## Objective
Convert the data below into a Markdown table with the columns Row and Data line, numbering each nonblank line in order and skipping any blank lines.

## Dataset
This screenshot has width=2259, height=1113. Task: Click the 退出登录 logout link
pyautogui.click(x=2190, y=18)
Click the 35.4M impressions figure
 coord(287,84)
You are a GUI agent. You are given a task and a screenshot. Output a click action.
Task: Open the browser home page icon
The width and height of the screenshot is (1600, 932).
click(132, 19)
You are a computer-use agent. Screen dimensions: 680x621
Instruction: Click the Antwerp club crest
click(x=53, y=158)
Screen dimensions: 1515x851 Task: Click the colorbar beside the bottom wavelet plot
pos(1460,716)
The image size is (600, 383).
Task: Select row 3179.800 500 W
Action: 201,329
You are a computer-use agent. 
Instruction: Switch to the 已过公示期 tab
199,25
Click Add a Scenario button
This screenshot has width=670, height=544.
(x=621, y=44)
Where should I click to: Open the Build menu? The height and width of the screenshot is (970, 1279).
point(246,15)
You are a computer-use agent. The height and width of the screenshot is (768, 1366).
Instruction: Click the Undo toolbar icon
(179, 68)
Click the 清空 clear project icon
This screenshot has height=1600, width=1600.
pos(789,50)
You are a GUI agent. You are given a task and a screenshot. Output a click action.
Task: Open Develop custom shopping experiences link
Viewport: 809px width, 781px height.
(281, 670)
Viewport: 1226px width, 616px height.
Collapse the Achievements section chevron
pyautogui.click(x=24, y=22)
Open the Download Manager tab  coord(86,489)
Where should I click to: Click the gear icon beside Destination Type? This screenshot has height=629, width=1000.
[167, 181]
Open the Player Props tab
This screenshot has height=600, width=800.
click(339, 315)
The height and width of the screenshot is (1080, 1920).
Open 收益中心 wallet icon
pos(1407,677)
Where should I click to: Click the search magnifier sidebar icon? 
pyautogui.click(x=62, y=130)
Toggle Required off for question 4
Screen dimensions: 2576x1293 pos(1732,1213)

## Reply
| Row | Data line |
|---|---|
| 1 | This screenshot has width=2259, height=1113. Task: Click the 退出登录 logout link |
| 2 | pyautogui.click(x=2190, y=18) |
| 3 | Click the 35.4M impressions figure |
| 4 |  coord(287,84) |
| 5 | You are a GUI agent. You are given a task and a screenshot. Output a click action. |
| 6 | Task: Open the browser home page icon |
| 7 | The width and height of the screenshot is (1600, 932). |
| 8 | click(132, 19) |
| 9 | You are a computer-use agent. Screen dimensions: 680x621 |
| 10 | Instruction: Click the Antwerp club crest |
| 11 | click(x=53, y=158) |
| 12 | Screen dimensions: 1515x851 Task: Click the colorbar beside the bottom wavelet plot |
| 13 | pos(1460,716) |
| 14 | The image size is (600, 383). |
| 15 | Task: Select row 3179.800 500 W |
| 16 | Action: 201,329 |
| 17 | You are a computer-use agent.  |
| 18 | Instruction: Switch to the 已过公示期 tab |
| 19 | 199,25 |
| 20 | Click Add a Scenario button |
| 21 | This screenshot has width=670, height=544. |
| 22 | (x=621, y=44) |
| 23 | Where should I click to: Open the Build menu? The height and width of the screenshot is (970, 1279). |
| 24 | point(246,15) |
| 25 | You are a computer-use agent. The height and width of the screenshot is (768, 1366). |
| 26 | Instruction: Click the Undo toolbar icon |
| 27 | (179, 68) |
| 28 | Click the 清空 clear project icon |
| 29 | This screenshot has height=1600, width=1600. |
| 30 | pos(789,50) |
| 31 | You are a GUI agent. You are given a task and a screenshot. Output a click action. |
| 32 | Task: Open Develop custom shopping experiences link |
| 33 | Viewport: 809px width, 781px height. |
| 34 | (281, 670) |
| 35 | Viewport: 1226px width, 616px height. |
| 36 | Collapse the Achievements section chevron |
| 37 | pyautogui.click(x=24, y=22) |
| 38 | Open the Download Manager tab  coord(86,489) |
| 39 | Where should I click to: Click the gear icon beside Destination Type? This screenshot has height=629, width=1000. |
| 40 | [167, 181] |
| 41 | Open the Player Props tab |
| 42 | This screenshot has height=600, width=800. |
| 43 | click(339, 315) |
| 44 | The height and width of the screenshot is (1080, 1920). |
| 45 | Open 收益中心 wallet icon |
| 46 | pos(1407,677) |
| 47 | Where should I click to: Click the search magnifier sidebar icon?  |
| 48 | pyautogui.click(x=62, y=130) |
| 49 | Toggle Required off for question 4 |
| 50 | Screen dimensions: 2576x1293 pos(1732,1213) |